• **What you should do**: Find each line of the material below in which the word "agent" occurs, and return it.

• **Task data**:

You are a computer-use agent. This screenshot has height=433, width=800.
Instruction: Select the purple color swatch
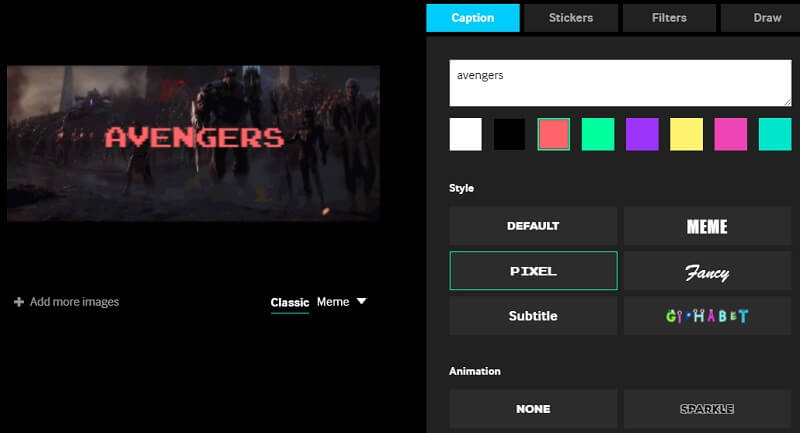[x=642, y=134]
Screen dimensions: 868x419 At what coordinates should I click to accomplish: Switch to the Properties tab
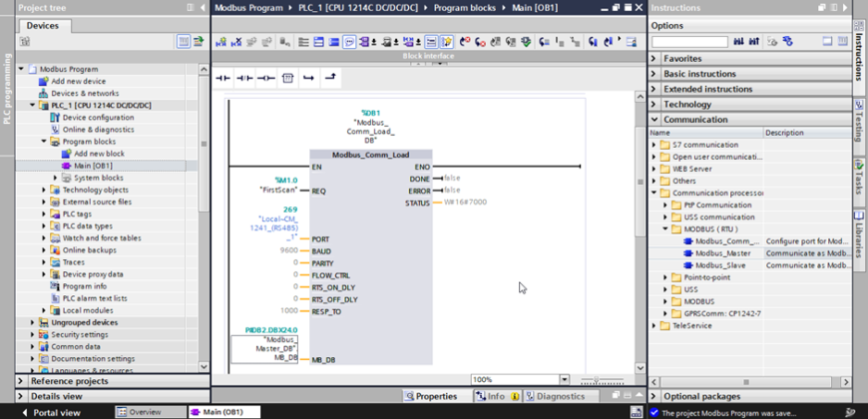[430, 396]
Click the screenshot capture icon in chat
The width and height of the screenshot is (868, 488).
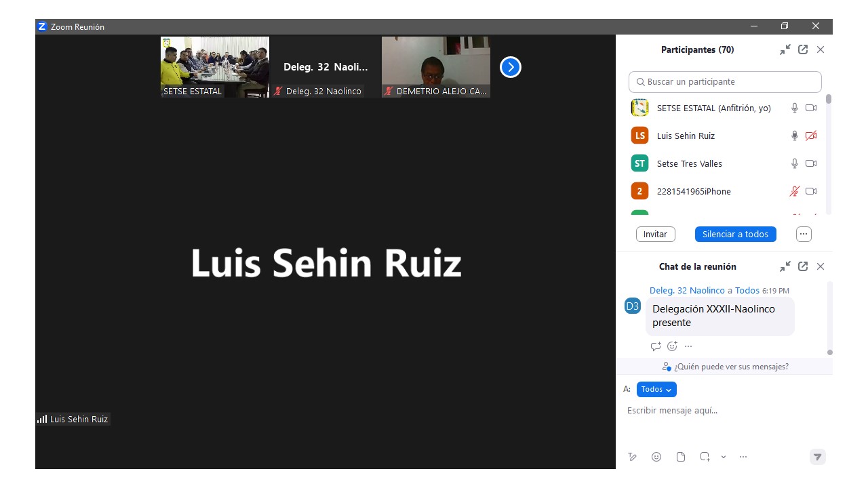pyautogui.click(x=705, y=457)
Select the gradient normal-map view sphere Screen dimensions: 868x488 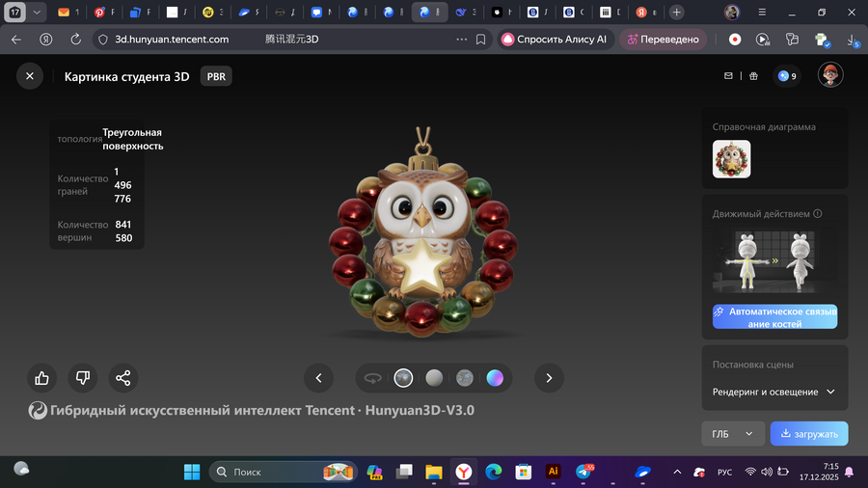[x=495, y=378]
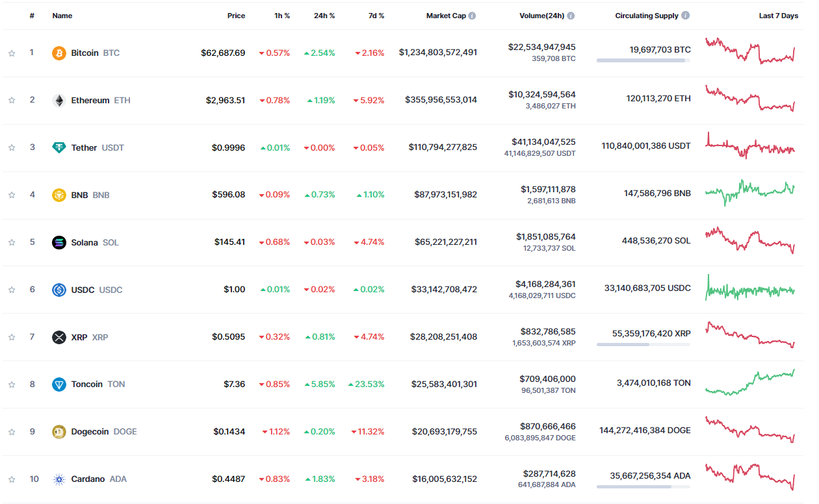Click the Dogecoin logo icon
819x504 pixels.
[x=59, y=432]
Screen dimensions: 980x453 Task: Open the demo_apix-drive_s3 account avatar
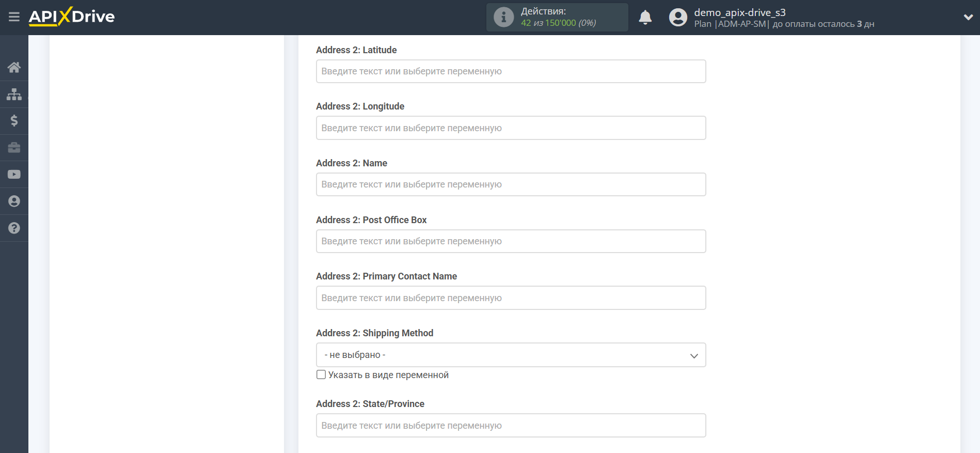point(678,18)
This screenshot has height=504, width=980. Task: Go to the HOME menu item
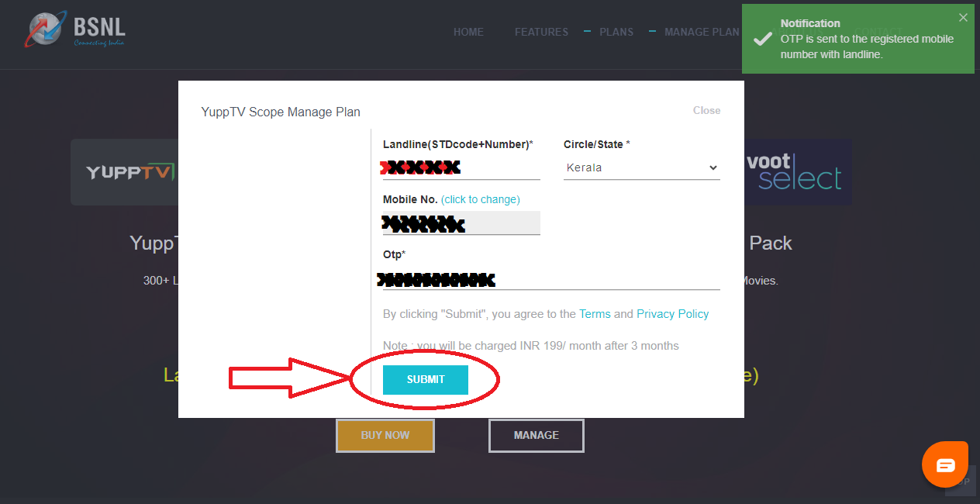pos(468,32)
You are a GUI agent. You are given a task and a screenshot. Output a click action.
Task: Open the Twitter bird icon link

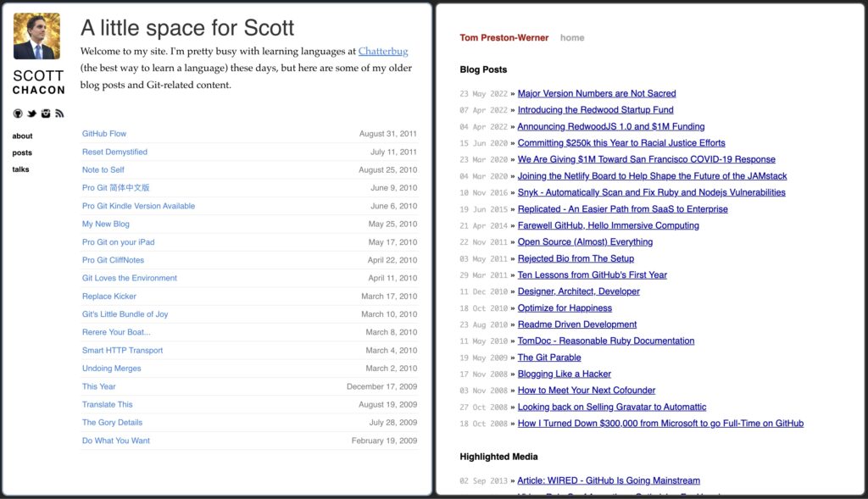click(x=31, y=114)
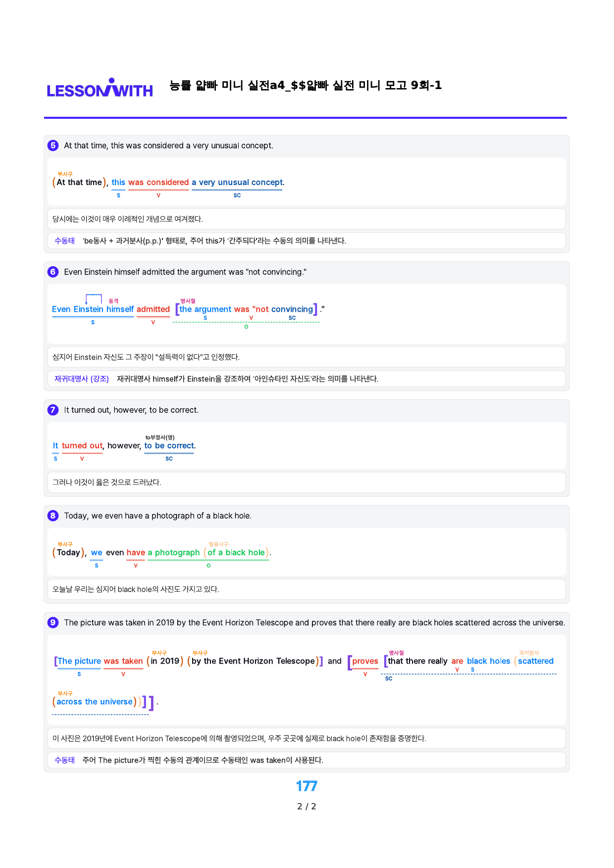Click the 2 / 2 page indicator
Viewport: 614px width, 868px height.
[307, 806]

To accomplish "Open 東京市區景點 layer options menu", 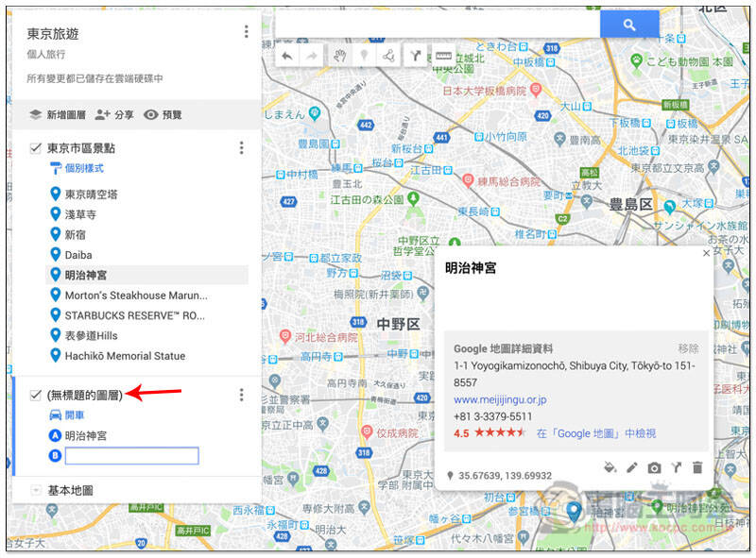I will click(242, 148).
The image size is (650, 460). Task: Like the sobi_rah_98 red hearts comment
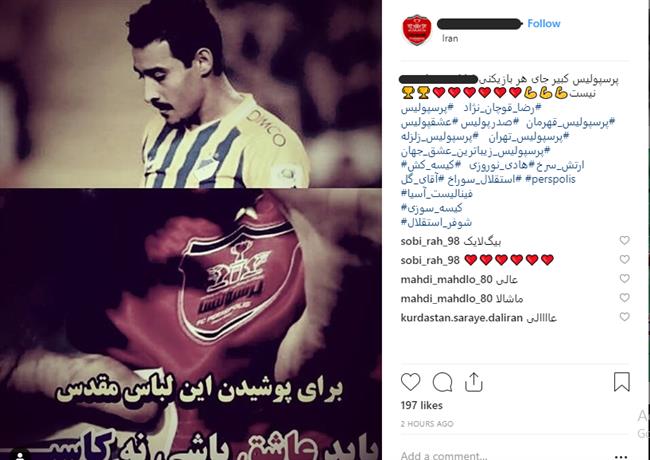click(624, 259)
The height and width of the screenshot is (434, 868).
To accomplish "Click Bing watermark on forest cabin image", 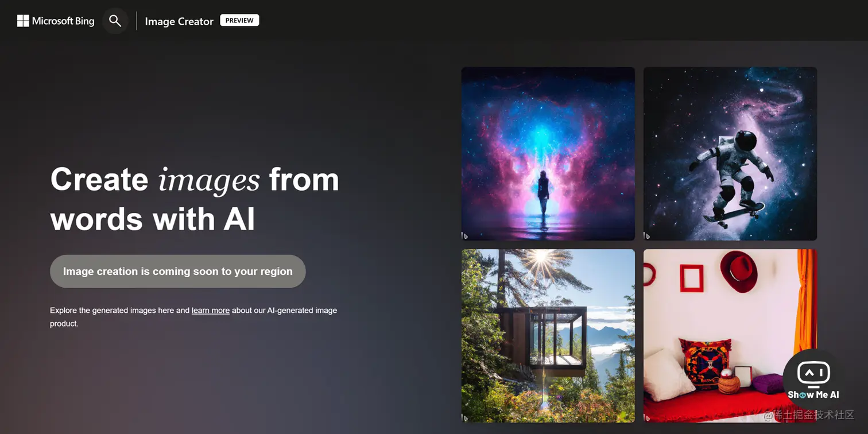I will click(x=465, y=417).
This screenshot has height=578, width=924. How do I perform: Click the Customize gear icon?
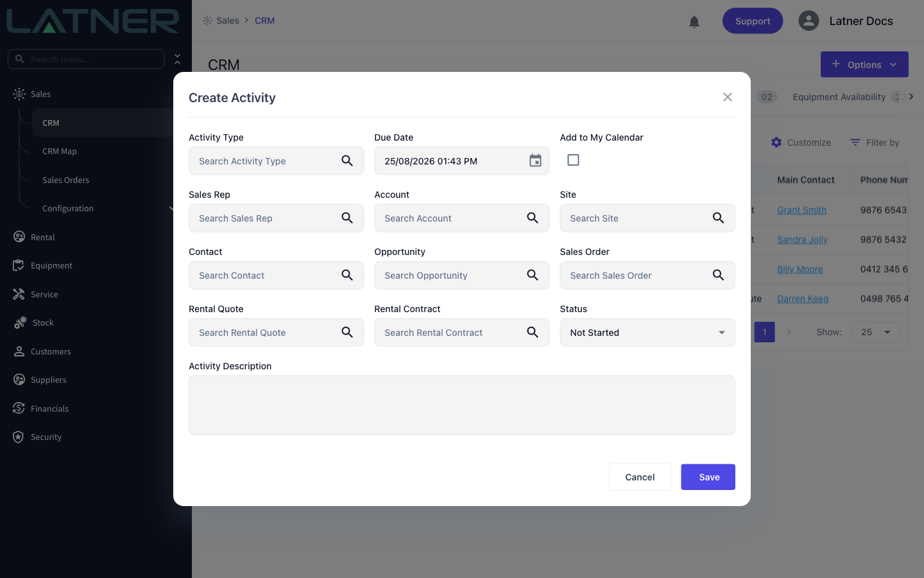776,143
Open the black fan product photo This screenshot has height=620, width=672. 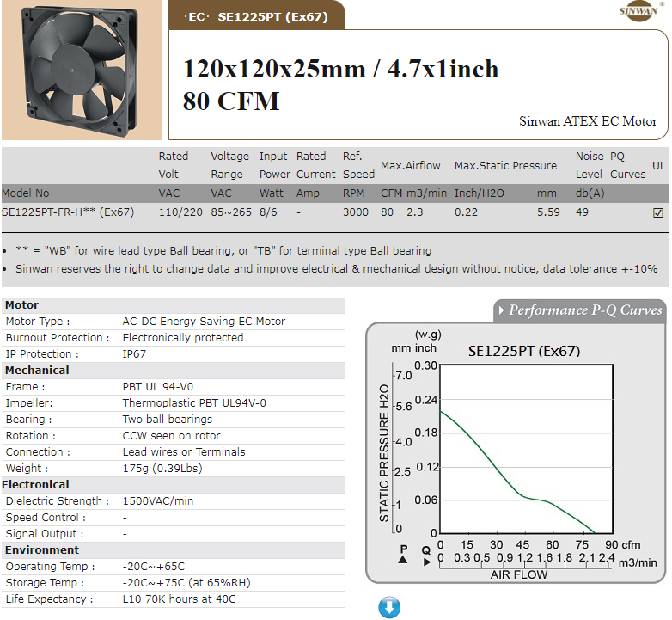81,70
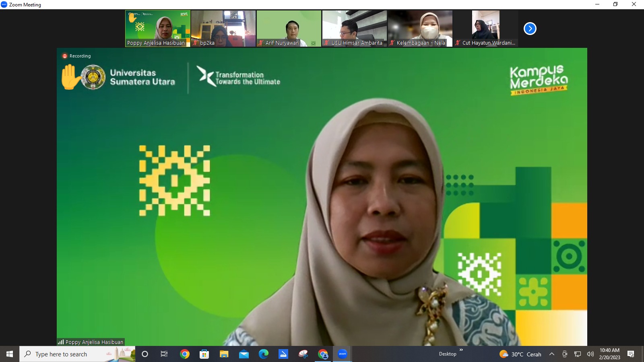Open Microsoft Edge from the taskbar
Viewport: 644px width, 362px height.
tap(264, 354)
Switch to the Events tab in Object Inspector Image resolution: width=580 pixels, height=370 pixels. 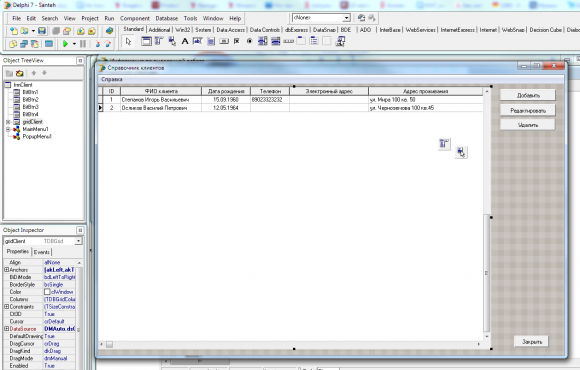click(41, 252)
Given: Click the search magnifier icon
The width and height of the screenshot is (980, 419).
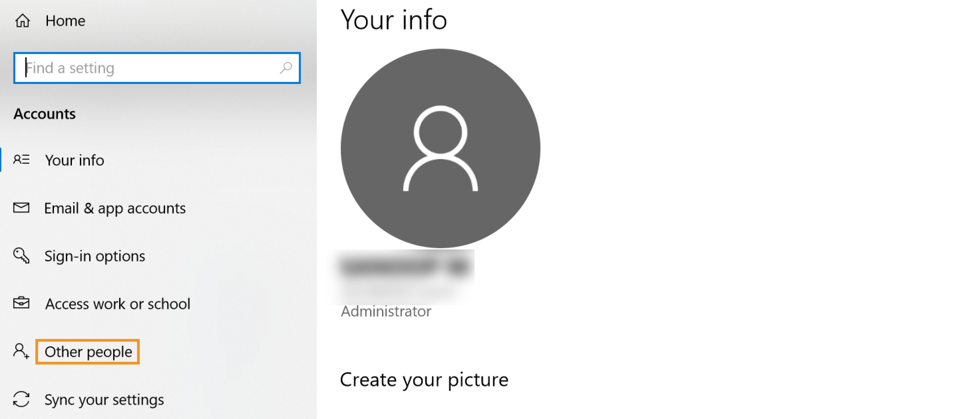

• **Final answer**:
You are a computer-use agent. This screenshot has height=433, width=800.
You are a GUI agent. You are given a task and a screenshot. Output a click action.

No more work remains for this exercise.